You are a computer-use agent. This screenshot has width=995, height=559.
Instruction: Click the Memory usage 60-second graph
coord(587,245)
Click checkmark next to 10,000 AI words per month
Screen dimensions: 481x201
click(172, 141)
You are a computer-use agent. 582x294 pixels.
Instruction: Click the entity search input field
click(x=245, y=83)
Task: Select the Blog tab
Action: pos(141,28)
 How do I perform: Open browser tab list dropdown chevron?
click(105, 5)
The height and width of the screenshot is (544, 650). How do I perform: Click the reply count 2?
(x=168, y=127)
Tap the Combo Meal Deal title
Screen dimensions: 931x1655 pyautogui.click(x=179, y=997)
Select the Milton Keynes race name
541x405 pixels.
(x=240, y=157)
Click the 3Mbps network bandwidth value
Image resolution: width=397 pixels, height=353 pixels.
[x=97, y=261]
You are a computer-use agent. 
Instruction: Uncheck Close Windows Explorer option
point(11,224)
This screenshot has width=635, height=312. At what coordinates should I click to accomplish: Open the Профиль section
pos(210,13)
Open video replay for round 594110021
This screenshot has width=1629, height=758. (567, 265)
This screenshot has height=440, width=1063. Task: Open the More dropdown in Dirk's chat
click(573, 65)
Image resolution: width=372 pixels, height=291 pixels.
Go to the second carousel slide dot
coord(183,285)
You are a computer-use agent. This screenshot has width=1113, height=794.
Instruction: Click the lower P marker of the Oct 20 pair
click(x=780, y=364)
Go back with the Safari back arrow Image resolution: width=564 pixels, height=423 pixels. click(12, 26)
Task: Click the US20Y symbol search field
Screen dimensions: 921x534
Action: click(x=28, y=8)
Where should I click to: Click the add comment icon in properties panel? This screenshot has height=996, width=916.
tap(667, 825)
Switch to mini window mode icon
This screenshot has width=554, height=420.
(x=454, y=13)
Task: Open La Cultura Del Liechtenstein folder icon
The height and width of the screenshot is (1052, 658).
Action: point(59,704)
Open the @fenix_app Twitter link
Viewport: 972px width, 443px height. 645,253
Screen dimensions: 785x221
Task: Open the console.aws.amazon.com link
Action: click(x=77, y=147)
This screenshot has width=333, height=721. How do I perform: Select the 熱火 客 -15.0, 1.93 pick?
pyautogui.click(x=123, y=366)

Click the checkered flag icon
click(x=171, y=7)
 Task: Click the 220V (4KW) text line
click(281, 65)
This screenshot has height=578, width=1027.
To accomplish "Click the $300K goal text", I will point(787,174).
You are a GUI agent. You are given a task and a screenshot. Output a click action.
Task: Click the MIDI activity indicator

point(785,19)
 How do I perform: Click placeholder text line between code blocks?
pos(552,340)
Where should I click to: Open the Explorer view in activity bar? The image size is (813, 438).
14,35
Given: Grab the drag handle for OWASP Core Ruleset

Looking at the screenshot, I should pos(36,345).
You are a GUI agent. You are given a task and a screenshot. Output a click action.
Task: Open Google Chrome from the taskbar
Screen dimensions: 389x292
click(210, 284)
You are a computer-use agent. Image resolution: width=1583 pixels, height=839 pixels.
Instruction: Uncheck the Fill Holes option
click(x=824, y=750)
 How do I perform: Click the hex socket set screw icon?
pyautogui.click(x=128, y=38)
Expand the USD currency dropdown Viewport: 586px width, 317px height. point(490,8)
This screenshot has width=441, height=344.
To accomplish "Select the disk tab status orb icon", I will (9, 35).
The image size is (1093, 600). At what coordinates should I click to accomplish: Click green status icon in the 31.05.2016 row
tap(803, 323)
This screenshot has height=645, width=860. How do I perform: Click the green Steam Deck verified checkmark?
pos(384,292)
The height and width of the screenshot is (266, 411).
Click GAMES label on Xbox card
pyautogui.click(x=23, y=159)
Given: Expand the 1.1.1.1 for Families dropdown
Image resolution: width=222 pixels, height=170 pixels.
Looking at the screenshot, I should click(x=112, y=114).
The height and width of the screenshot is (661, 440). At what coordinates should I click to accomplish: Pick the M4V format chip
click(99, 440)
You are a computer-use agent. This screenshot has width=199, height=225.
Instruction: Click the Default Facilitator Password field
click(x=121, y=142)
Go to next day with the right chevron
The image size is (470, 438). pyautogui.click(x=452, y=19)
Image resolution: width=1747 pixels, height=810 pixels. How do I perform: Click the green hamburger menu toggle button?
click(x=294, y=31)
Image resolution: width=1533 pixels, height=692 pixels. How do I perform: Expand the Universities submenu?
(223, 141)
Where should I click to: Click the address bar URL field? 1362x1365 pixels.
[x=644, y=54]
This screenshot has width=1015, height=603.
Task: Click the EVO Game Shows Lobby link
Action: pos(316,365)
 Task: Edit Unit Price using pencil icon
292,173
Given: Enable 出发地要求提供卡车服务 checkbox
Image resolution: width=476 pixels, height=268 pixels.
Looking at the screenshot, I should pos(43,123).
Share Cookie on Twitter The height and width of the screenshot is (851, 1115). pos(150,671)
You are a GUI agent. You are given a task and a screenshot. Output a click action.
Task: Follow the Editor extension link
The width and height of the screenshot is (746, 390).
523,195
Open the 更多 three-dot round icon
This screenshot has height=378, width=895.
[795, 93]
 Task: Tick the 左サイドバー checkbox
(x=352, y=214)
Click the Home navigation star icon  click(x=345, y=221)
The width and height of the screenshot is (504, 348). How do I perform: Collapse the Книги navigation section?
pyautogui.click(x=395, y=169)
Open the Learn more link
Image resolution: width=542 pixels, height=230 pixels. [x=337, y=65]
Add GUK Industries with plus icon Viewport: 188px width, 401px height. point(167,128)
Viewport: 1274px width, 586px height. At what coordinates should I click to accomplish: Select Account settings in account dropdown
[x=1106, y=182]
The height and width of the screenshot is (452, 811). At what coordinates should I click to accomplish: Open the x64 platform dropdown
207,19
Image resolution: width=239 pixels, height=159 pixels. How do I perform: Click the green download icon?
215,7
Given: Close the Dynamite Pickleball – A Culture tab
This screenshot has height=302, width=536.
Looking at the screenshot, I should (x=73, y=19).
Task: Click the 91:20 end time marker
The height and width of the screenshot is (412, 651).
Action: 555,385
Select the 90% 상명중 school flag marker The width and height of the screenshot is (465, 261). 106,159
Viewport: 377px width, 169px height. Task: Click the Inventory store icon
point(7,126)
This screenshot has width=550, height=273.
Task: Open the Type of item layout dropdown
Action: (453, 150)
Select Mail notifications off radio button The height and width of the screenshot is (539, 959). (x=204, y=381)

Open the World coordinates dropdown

········

• _EXERCISE OBJECTIVE_: Go through the records above and, whenever a line includes the word "agent", copy it.

• _RESPONSE BOX_:
You are a computer-use agent. This screenshot has width=995, height=559.
You are a computer-use agent. 582x294 pixels.
You are a computer-use agent. 
You are a computer-use agent. This screenshot has width=1113, height=794.
You are a GUI agent. You are given a task and a screenshot. Output a click action.
You are a GUI agent. You are given a task and a screenshot. Output a click action.
You are a computer-use agent. Image resolution: width=1583 pixels, height=839 pixels.
You are a computer-use agent. This screenshot has width=199, height=225.
You are a GUI agent. You are given a task and a screenshot. Output a click action.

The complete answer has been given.